Abstract—Modern On-chip Multi-core design will continue
Moore’s law and facilitate platforms for wired and wireless
communications. It has been predicted that the future
computing platform will have a tightly integrated complex
system that can process “big data” with swift speed and high
quality. However, it is not clear how the current multi-core
systems would react to large volume of data and how the data
volume would impact the interconnect network design and
architecture of the future computing platform. The goal of this
paper is to raise these questions and provide some answers. In
particular, this paper provides a series of cost models and a
new optimization scheme “Interconnect Communication Cost
Minimization” (ICCM) to manage tasks and their data. Task
flows and their partitions are considered with data amount
created and consumed. The consequent partitions are mapping
virtually to the multi-core system through a data and task
scheduling optimizer.
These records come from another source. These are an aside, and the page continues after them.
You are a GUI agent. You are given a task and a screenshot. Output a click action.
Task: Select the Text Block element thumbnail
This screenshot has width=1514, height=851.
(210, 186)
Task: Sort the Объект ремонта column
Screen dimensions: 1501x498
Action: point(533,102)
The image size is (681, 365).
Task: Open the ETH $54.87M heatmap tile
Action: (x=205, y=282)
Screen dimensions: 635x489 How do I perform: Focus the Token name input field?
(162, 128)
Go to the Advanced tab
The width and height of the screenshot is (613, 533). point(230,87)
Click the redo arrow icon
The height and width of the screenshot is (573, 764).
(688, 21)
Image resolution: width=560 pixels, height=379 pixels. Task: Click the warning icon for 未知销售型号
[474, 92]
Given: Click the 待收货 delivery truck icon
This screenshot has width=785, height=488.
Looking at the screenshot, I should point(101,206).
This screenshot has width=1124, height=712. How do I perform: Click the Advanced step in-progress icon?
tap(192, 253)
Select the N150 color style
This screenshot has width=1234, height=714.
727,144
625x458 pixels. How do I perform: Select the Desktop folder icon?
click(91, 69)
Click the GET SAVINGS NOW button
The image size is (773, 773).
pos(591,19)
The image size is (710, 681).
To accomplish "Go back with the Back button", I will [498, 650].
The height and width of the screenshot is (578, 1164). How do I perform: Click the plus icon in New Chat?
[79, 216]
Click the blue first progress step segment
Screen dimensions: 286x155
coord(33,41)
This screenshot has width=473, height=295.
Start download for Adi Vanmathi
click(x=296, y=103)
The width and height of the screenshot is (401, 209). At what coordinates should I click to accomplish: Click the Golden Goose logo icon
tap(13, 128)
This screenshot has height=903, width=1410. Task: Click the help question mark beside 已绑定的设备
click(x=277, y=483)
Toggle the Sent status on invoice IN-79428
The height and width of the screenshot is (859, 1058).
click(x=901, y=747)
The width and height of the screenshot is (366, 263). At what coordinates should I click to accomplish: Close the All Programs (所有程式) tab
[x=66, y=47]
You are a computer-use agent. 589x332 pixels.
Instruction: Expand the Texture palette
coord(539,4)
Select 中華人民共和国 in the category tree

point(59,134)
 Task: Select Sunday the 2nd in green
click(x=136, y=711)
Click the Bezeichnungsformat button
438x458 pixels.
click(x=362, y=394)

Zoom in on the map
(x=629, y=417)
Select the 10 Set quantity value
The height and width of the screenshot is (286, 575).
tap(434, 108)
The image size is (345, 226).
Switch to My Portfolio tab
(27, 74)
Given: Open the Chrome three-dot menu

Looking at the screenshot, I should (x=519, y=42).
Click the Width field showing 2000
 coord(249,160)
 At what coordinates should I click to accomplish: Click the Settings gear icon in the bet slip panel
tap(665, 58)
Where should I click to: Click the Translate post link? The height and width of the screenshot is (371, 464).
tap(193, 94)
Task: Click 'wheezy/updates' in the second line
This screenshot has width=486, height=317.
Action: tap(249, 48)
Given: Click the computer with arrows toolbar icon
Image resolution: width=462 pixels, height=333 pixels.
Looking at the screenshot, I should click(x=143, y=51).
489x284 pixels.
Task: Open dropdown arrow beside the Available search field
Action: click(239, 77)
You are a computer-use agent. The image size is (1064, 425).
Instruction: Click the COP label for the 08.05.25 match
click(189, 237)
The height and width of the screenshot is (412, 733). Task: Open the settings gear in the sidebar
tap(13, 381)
Through experimental results, we
demonstrated that an average of 50% reduction in the
communication cost, an average of 23.1% of throughput
improvement and 35% of dynamic power reduction.
Index Terms—Multi-core, data-centric design, interconnect
communication cost minimization, accuracy adaptive adder.
He Zhou is with the University of Arizona, Tucson, AZ 85721 USA (email:
hezhou@email.arizona.edu).
Mariya Bhopalwala is with the University of Arizona, Tucson, AZ
85721 USA (e-mail: mariyab@email.arizona.edu).
Janet Roveda is with the University of Arizona, Tucson, AZ 85721
USA (e-mail: wml@ece.arizona.edu).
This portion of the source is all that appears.